[[ Data extract open ]]

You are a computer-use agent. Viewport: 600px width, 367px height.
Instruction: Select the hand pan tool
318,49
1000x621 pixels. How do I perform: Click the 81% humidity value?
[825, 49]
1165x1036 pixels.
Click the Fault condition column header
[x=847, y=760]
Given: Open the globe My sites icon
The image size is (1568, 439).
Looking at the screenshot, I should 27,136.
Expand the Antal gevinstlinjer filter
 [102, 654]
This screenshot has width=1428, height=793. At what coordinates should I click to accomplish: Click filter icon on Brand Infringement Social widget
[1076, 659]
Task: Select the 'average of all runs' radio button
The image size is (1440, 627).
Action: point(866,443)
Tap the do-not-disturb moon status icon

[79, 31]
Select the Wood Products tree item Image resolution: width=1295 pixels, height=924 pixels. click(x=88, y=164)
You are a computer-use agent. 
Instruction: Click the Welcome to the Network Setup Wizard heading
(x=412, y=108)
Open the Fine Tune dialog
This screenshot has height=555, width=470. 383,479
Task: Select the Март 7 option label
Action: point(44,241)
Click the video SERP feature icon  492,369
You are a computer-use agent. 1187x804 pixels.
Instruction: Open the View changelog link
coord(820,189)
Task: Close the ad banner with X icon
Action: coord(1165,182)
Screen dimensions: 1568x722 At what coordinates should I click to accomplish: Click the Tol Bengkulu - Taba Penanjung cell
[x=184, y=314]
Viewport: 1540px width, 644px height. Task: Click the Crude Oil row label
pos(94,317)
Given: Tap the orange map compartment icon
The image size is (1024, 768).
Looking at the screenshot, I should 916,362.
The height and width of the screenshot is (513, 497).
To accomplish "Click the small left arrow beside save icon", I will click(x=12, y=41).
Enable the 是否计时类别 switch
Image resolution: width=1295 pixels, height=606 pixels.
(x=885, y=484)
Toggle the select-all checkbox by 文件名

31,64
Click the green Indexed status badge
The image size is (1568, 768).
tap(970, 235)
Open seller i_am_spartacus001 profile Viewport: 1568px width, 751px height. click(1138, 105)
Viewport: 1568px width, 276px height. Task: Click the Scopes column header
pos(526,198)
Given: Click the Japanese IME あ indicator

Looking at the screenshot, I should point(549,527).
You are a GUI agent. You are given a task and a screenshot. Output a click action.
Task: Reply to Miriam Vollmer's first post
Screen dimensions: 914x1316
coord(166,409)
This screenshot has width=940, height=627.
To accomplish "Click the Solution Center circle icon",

[[ Data extract closed ]]

▶ _Assigned task_
What this exercise asks for is every line of the data above with the word "computer".

▶ _Task solution_
You are a computer-use agent. Viewport: 600px width, 367px height.
You are a computer-use agent. 
You are a computer-use agent. 1187x804 pixels.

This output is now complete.